## Aim of the exercise
Every entry below should be printed exactly.

Collected data:
[Start of Attachment]

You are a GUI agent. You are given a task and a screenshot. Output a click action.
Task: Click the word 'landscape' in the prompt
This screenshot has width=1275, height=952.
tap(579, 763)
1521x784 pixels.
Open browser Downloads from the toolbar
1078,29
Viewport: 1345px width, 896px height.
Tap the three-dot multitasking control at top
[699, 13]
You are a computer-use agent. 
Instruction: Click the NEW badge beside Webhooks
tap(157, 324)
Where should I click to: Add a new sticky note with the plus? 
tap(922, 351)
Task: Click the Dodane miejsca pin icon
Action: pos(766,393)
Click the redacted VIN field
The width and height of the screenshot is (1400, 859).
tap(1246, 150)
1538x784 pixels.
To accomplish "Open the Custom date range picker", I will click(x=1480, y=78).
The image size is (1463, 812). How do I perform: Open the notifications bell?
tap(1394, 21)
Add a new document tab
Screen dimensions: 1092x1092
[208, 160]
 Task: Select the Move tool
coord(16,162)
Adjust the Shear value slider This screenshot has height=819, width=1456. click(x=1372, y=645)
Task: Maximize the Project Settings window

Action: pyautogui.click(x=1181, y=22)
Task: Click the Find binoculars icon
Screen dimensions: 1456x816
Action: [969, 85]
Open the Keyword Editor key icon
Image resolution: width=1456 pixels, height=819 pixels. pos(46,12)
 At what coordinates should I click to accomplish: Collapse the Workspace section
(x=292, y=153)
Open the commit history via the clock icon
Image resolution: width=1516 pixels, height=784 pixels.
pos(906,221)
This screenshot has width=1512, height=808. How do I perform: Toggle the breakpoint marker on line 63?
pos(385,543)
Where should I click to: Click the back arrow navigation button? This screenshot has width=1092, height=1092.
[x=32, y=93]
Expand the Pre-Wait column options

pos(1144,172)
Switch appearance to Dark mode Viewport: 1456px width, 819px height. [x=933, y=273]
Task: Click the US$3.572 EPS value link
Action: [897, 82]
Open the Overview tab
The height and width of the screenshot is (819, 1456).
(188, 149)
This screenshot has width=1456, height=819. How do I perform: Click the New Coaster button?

[End of Attachment]

## Answer to this problem
You are a GUI agent. You are given a task and a screenshot. Output a click action.
Task: Click the word 'landscape' in the prompt
This screenshot has width=1275, height=952.
tap(579, 763)
1521x784 pixels.
Open browser Downloads from the toolbar
1078,29
Viewport: 1345px width, 896px height.
Tap the three-dot multitasking control at top
[699, 13]
You are a computer-use agent. 
Instruction: Click the NEW badge beside Webhooks
tap(157, 324)
Where should I click to: Add a new sticky note with the plus? 
tap(922, 351)
Task: Click the Dodane miejsca pin icon
Action: pos(766,393)
Click the redacted VIN field
The width and height of the screenshot is (1400, 859).
tap(1246, 150)
1538x784 pixels.
To accomplish "Open the Custom date range picker", I will click(x=1480, y=78).
The image size is (1463, 812). How do I perform: Open the notifications bell?
tap(1394, 21)
Add a new document tab
Screen dimensions: 1092x1092
[208, 160]
 Task: Select the Move tool
coord(16,162)
Adjust the Shear value slider This screenshot has height=819, width=1456. click(x=1372, y=645)
Task: Maximize the Project Settings window

Action: pyautogui.click(x=1181, y=22)
Task: Click the Find binoculars icon
Screen dimensions: 1456x816
Action: [969, 85]
Open the Keyword Editor key icon
Image resolution: width=1456 pixels, height=819 pixels. pos(46,12)
 At what coordinates should I click to accomplish: Collapse the Workspace section
(x=292, y=153)
Open the commit history via the clock icon
Image resolution: width=1516 pixels, height=784 pixels.
pos(906,221)
This screenshot has width=1512, height=808. How do I perform: Toggle the breakpoint marker on line 63?
pos(385,543)
Where should I click to: Click the back arrow navigation button? This screenshot has width=1092, height=1092.
[x=32, y=93]
Expand the Pre-Wait column options

pos(1144,172)
Switch appearance to Dark mode Viewport: 1456px width, 819px height. [x=933, y=273]
Task: Click the US$3.572 EPS value link
Action: [897, 82]
Open the Overview tab
The height and width of the screenshot is (819, 1456).
(188, 149)
This screenshot has width=1456, height=819. How do I perform: Click the New Coaster button?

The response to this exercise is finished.